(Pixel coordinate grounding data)
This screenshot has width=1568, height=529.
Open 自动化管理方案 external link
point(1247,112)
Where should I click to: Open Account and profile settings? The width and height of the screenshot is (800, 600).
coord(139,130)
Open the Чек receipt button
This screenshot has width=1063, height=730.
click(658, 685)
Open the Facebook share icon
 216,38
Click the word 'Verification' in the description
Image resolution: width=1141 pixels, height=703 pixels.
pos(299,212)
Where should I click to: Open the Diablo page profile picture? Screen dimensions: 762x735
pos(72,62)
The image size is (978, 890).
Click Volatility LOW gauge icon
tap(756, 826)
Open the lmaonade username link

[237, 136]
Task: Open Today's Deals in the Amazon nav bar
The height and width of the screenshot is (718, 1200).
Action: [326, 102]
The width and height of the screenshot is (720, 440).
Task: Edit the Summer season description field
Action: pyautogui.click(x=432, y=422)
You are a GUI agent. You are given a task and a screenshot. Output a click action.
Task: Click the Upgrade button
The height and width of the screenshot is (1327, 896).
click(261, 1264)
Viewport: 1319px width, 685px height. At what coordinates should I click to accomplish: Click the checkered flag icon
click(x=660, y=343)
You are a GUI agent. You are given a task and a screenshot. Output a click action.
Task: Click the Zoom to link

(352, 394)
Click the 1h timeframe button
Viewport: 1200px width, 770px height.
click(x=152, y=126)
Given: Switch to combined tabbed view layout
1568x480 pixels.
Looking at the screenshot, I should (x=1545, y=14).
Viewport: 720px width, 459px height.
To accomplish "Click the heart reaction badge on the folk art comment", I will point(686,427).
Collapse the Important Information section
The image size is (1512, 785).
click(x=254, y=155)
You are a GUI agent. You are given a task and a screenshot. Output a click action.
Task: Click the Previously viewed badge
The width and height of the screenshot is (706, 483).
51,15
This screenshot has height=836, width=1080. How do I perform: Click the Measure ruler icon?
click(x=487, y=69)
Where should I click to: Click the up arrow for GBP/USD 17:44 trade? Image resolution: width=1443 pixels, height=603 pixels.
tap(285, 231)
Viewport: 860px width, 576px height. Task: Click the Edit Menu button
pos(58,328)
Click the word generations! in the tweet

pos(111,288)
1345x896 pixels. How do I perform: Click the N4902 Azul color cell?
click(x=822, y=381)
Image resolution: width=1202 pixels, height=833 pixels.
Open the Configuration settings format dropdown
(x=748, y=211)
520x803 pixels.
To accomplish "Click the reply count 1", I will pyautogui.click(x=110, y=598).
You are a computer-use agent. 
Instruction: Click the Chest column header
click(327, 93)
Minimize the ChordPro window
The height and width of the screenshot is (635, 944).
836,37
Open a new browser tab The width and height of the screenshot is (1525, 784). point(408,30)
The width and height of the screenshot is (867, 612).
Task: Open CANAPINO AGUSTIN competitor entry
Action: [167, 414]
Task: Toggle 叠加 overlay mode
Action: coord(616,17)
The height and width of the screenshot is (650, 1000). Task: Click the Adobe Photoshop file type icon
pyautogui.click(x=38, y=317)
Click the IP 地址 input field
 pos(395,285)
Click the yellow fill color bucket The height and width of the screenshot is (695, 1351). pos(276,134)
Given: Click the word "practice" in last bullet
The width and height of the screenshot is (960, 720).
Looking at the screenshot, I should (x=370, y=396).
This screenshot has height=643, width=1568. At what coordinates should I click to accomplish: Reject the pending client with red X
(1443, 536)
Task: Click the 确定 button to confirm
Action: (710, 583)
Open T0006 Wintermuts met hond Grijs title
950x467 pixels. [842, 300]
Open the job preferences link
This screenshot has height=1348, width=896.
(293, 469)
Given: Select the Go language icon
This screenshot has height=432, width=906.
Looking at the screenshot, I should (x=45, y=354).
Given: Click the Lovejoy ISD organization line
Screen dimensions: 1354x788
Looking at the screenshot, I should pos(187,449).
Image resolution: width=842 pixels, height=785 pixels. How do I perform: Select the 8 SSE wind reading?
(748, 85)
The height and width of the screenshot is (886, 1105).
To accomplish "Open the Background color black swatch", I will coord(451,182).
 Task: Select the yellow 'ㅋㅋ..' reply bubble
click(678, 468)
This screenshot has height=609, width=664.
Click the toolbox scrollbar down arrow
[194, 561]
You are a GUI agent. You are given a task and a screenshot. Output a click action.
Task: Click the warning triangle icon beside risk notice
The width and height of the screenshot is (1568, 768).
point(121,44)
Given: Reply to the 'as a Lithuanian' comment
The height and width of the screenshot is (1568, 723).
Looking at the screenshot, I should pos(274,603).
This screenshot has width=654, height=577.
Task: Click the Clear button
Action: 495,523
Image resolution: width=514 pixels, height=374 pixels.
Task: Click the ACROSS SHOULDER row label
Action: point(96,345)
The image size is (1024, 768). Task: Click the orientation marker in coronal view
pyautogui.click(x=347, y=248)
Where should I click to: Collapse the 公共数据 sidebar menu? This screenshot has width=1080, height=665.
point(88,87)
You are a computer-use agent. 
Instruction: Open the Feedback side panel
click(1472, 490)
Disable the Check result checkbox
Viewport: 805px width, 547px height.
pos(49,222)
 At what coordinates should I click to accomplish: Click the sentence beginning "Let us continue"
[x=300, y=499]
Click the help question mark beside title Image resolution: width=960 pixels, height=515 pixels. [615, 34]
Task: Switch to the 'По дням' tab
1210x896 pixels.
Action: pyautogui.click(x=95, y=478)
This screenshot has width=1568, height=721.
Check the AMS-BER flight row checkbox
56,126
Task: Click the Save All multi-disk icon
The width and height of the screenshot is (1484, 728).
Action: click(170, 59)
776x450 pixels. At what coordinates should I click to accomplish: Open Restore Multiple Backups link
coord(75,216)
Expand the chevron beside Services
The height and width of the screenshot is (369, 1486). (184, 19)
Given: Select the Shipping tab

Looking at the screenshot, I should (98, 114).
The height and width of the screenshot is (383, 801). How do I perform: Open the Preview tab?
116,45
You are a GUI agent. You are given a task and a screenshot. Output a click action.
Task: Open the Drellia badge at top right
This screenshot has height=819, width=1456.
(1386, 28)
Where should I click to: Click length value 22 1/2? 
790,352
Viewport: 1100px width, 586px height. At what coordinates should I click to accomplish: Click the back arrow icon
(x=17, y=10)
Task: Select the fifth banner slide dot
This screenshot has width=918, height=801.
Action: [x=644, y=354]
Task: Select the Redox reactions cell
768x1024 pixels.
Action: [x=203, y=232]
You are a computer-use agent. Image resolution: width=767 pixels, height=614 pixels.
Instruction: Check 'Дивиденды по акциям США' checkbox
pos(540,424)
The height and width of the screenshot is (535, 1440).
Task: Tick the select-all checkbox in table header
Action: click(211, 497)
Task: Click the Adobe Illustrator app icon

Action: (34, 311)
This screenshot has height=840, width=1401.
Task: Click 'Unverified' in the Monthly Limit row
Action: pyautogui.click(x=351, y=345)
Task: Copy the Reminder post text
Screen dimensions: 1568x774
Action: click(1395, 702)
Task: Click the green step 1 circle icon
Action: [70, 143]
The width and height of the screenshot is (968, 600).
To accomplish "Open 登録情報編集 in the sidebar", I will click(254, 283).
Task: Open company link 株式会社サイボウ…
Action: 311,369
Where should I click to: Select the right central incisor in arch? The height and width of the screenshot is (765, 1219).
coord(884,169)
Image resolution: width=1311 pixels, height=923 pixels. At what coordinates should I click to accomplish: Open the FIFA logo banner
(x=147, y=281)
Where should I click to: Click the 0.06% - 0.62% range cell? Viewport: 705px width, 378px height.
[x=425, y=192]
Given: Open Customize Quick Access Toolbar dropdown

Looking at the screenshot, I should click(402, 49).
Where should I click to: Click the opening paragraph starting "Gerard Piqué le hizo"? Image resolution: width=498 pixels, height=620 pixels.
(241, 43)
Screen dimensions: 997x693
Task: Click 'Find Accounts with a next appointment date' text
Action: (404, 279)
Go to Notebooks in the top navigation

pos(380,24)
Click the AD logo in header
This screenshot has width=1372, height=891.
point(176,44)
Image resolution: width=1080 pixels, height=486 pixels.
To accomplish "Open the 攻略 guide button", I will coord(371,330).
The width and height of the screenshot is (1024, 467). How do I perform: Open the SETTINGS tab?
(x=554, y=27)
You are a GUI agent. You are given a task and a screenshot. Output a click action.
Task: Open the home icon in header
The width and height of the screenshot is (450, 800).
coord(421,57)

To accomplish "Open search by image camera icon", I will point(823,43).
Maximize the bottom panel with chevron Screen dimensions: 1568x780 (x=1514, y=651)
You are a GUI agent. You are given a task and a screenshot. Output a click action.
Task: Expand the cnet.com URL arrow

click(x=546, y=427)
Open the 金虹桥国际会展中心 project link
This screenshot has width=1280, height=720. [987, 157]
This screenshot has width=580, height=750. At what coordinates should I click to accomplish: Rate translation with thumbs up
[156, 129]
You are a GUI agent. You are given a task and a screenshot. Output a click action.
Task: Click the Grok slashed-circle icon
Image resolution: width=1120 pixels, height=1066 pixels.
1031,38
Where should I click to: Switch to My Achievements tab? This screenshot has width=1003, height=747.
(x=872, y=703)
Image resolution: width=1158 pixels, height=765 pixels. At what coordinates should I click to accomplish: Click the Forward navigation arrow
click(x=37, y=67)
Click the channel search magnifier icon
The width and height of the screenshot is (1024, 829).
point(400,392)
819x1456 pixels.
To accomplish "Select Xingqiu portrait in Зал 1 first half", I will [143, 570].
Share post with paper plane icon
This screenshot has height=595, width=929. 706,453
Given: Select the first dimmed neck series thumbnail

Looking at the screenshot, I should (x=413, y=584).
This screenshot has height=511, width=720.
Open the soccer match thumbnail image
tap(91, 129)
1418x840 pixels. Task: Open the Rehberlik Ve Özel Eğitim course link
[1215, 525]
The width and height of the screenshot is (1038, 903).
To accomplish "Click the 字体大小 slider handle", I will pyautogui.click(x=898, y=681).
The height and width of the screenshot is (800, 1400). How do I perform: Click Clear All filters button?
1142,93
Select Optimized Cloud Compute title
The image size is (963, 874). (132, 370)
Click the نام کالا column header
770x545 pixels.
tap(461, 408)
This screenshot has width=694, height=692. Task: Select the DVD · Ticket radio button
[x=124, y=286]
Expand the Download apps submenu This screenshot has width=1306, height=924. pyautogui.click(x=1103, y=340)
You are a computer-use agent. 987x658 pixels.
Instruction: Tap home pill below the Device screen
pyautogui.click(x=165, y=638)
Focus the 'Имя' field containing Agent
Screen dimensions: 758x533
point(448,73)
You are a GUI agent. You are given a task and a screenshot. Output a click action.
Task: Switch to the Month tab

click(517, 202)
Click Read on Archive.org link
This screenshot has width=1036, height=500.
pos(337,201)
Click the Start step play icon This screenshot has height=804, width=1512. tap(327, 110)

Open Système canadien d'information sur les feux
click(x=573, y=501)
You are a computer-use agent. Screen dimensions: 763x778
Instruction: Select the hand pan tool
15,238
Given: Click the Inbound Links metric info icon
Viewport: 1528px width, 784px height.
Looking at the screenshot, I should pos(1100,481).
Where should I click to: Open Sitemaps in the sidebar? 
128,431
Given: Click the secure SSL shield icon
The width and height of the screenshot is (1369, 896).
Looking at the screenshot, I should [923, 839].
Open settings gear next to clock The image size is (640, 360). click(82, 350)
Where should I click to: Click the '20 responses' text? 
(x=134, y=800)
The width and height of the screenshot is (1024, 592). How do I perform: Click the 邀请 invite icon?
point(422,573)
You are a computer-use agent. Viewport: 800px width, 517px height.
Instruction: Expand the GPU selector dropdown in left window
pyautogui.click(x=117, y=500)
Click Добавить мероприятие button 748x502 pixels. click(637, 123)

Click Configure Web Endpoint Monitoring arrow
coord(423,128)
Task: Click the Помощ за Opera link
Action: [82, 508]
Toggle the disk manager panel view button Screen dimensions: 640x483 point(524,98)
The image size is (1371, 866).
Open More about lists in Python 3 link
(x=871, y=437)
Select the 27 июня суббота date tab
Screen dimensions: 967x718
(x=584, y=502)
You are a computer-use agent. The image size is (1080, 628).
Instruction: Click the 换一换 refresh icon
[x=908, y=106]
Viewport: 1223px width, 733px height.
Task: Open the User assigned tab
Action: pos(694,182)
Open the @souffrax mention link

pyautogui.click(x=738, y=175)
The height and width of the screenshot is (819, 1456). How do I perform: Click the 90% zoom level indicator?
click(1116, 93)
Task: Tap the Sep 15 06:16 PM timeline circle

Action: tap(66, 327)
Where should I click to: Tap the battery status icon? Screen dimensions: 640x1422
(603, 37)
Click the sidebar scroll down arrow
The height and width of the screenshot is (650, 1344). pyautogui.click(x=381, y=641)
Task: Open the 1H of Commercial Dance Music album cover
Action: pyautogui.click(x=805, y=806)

### Task statement
Please find the lines in the data that contain the word "search" and copy them.

### Answer to this task
To accomplish "Open search by image camera icon", I will point(823,43).
Click the channel search magnifier icon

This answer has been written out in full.